Stored data
---

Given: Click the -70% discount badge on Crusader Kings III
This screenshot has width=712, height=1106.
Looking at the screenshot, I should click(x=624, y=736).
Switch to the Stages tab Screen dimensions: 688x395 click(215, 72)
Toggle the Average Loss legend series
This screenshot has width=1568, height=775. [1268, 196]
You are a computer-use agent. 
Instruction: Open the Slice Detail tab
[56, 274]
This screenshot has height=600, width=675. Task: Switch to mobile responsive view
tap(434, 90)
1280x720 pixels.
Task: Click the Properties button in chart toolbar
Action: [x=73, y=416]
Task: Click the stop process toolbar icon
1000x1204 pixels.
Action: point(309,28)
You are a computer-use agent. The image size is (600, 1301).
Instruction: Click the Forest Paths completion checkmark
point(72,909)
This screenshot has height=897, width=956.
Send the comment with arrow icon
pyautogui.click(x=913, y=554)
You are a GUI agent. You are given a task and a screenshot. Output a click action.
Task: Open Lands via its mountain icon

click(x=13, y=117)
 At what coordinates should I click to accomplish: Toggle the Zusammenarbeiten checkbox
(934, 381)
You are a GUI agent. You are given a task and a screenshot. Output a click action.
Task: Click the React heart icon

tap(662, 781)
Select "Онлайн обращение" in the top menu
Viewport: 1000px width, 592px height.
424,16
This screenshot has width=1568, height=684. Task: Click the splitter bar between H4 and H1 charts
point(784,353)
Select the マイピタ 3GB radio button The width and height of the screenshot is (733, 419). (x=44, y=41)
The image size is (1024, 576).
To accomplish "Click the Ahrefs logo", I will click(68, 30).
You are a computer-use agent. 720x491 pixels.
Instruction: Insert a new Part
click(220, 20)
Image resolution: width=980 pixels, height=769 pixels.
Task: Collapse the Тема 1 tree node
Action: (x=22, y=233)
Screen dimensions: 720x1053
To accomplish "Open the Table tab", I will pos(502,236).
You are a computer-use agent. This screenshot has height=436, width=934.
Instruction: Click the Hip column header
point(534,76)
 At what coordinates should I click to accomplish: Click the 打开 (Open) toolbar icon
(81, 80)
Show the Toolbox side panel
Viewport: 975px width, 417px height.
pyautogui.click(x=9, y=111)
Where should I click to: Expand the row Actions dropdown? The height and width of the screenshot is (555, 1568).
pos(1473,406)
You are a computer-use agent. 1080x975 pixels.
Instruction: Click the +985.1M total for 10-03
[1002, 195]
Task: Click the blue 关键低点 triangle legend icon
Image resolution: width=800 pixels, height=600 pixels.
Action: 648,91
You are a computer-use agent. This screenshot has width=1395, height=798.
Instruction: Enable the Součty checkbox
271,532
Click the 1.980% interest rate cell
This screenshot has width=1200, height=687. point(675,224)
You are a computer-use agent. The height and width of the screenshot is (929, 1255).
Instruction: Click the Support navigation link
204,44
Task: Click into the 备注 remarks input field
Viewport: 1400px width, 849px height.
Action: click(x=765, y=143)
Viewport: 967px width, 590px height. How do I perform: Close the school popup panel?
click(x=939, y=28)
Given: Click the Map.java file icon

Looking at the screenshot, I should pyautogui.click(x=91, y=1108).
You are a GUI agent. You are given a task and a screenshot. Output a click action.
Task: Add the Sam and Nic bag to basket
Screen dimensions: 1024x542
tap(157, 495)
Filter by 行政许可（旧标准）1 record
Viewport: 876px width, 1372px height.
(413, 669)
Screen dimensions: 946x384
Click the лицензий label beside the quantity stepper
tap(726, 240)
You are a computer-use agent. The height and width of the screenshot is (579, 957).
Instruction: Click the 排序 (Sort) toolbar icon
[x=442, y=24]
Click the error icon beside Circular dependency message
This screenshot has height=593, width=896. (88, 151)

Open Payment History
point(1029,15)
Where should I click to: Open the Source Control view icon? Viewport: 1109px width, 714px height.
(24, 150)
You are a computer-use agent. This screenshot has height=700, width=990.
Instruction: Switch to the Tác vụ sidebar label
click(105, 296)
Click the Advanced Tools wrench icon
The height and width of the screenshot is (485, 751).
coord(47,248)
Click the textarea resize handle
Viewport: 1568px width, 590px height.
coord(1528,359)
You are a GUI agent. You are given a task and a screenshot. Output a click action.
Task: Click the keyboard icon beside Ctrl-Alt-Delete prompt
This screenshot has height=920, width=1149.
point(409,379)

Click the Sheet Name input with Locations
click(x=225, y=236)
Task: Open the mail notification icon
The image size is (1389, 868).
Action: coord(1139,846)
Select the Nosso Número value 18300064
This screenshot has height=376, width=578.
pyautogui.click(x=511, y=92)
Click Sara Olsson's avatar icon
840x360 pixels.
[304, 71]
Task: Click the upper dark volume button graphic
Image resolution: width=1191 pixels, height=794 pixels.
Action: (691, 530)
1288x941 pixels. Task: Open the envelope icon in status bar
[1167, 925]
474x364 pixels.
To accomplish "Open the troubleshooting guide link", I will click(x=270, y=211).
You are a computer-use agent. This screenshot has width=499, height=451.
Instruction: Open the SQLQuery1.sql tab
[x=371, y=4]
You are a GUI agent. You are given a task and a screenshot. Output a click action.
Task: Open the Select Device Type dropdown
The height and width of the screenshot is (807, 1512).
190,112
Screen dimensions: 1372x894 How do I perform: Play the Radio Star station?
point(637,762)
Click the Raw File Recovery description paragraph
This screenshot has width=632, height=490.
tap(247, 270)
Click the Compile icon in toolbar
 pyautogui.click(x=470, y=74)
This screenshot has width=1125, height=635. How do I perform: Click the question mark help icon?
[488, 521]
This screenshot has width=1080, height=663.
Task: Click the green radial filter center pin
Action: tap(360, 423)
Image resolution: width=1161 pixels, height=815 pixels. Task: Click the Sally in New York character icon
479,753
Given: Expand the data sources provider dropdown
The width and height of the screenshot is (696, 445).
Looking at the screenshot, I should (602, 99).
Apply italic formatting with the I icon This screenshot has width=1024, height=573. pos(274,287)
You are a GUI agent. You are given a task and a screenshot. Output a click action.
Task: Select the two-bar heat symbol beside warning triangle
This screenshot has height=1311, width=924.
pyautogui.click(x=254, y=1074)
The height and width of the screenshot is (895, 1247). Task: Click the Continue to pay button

---

▶ _ASSIGNMENT_:
All lines above from the one containing "Task: Open the mail notification icon" to the one containing "Task: Click the upper" must be repeated exactly, both lines included, and no others.

▶ _YOUR RESPONSE_:
Task: Open the mail notification icon
The image size is (1389, 868).
Action: coord(1139,846)
Select the Nosso Número value 18300064
This screenshot has height=376, width=578.
pyautogui.click(x=511, y=92)
Click Sara Olsson's avatar icon
840x360 pixels.
[304, 71]
Task: Click the upper dark volume button graphic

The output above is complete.